Frequently asked questions
What is the difference between cohesion and coherence?
Cohesion is the surface network of explicit linguistic links — pronouns, conjunctions, lexical repetition — that tie sentences together. Coherence is the underlying conceptual sense a reader constructs as they integrate the text with their world knowledge. Cohesion is in the text; coherence is in the mind.

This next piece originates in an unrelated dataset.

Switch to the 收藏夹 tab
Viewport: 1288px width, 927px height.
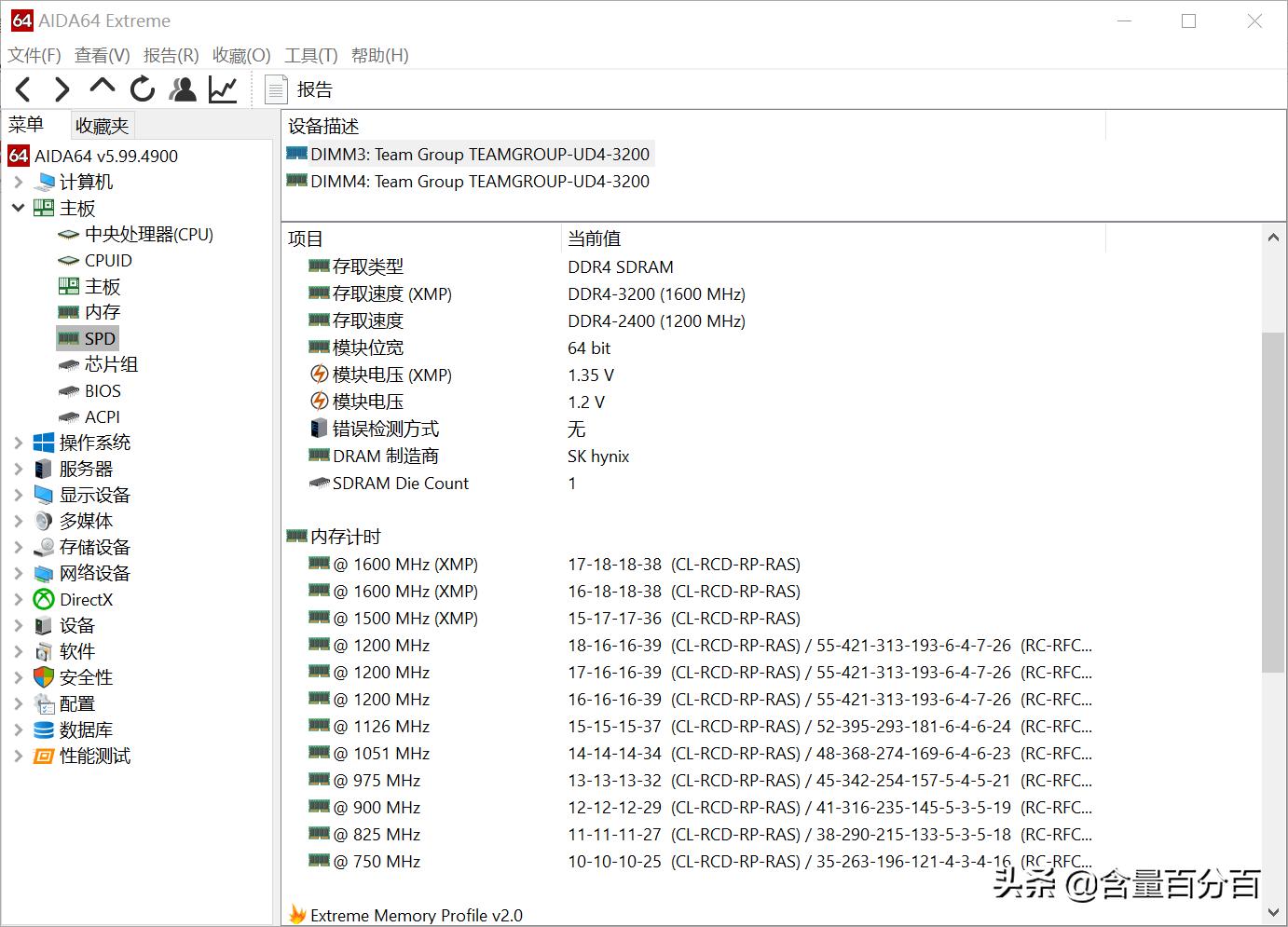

Can a text be cohesive but incoherent?
Yes. A string of sentences can have heavy cohesive ties yet make no sense ("The car is red. It runs on solar physics. Therefore, the dictionary swims."). Conversely, a text can be perfectly coherent with very few cohesive markers — short poems and lab reports rely on the reader to bridge.
What are Halliday and Hasan's five types of cohesion?
In Cohesion in English (1976), they identify reference, substitution, ellipsis, conjunction, and lexical cohesion. Together these five types of tie account for nearly all the surface devices that make English text hang together.
What is van Dijk's macrostructure?
Teun van Dijk's term for the global semantic structure of a text — the gist or theme a reader extracts after applying macro-rules (deletion, generalization, construction) to the explicit propositions. Macrostructure is one formal account of coherence.
Why does coherence depend on the reader?
Coherence requires the reader to bring world knowledge, schemas, and inferences to the text. The same paragraph can be coherent for an expert and incoherent for a novice because they bring different background assumptions to bridge the explicit content.
Is cohesion enough for good writing?
No. Cohesion is necessary but not sufficient. A well-edited text needs cohesive ties strong enough to guide the reader, plus an underlying coherence — a logical and conceptual progression. Cramming in "however", "therefore", and "in conclusion" will not rescue an incoherent argument.